Why reactive data cleaning keeps failing

The fundamental problem with cleaning data after the fact: by the time you find the error, it has already propagated. That misspelled supplier name got synced to the ERP last Tuesday. Three purchase orders went out with the wrong address. The monthly report double-counted revenue because two customer records referred to the same company with slightly different names.

You fix the master data record. Great. But the copies in the ERP, the data warehouse, and the BI tool are still wrong. IBM's often-cited estimate is that the cost of fixing a data error increases tenfold for every system it reaches. That number is directional, not gospel — but the pattern is real. Prevention is cheaper than remediation by any honest measure.

Reactive cleaning also creates a false sense of progress. The cleanup project finishes, someone presents a dashboard showing 98% completeness, and everyone moves on. Nobody asks why the data got dirty in the first place. Nobody closes the door the errors walked through. So they walk right back in.

Five rule types that actually prevent bad data

Proactive data quality means enforcing rules at the moment data enters the system — whether that is a person typing in a form, an automated import, or an API call. Not all rules are equal. These five cover the vast majority of real-world master data problems.

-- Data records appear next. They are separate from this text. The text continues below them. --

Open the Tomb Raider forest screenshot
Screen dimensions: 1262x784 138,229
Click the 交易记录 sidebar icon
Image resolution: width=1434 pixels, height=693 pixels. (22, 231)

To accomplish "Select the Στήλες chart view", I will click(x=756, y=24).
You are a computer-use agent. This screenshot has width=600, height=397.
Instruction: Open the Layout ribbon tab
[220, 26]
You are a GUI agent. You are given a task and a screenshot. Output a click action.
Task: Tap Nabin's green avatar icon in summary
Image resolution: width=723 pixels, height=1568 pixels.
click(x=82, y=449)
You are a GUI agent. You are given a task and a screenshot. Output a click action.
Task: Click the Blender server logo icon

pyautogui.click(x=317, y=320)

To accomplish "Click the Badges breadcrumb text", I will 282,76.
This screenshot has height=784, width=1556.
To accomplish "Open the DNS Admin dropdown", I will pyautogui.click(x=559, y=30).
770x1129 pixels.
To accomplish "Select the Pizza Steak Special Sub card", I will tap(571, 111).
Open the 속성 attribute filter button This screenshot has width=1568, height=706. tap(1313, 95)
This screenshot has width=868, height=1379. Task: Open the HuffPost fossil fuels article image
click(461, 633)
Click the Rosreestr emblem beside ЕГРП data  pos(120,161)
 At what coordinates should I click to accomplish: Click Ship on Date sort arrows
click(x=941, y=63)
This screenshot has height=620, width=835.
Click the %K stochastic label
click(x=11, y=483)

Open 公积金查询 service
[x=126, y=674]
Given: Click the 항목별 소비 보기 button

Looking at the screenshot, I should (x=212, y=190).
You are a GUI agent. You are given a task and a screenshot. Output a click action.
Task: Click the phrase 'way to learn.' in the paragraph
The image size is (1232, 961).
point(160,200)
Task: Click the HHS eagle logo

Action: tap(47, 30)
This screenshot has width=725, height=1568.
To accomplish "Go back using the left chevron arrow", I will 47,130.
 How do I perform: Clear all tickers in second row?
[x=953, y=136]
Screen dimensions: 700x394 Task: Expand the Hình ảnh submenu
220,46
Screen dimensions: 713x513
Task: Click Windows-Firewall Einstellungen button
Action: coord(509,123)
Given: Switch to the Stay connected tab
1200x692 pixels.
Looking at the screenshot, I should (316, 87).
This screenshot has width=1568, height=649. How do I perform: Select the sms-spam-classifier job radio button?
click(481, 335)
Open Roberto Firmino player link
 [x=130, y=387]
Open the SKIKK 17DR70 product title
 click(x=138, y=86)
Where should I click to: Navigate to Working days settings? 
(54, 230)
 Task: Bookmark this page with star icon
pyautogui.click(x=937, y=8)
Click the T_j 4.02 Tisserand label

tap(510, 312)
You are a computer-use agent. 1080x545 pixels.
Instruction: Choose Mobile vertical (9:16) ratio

1. Completeness: required fields

The simplest rule, and the one most often missing. If a supplier record without a country is useless to your procurement team, then Country should be a required field. Not "recommended," not a yellow warning someone can click past. The system should block the save until it has a value.

This only works if enforcement happens in two places: the UI (so users get immediate feedback) and the database (so imports and API calls cannot bypass the check). A required field that only shows a yellow warning in the browser is decoration, not enforcement.

2. Format: type and length constraints

A phone number field that accepts "call me maybe" is not a phone number field. Format rules ensure that numeric fields contain numbers, dates contain dates, and text fields do not exceed a reasonable length. This sounds trivial, but I have seen production master data where the "Annual Revenue" column contained the string "approx. $2M" — which is useless for any calculation, sort, or filter.

Good format validation is type-aware. An integer field that rejects "12.5" and a decimal field that accepts it. A date field that understands DD/MM/YYYY versus MM/DD/YYYY and flags ambiguous values during import. A boolean field that accepts "yes" and "no" but rejects "maybe."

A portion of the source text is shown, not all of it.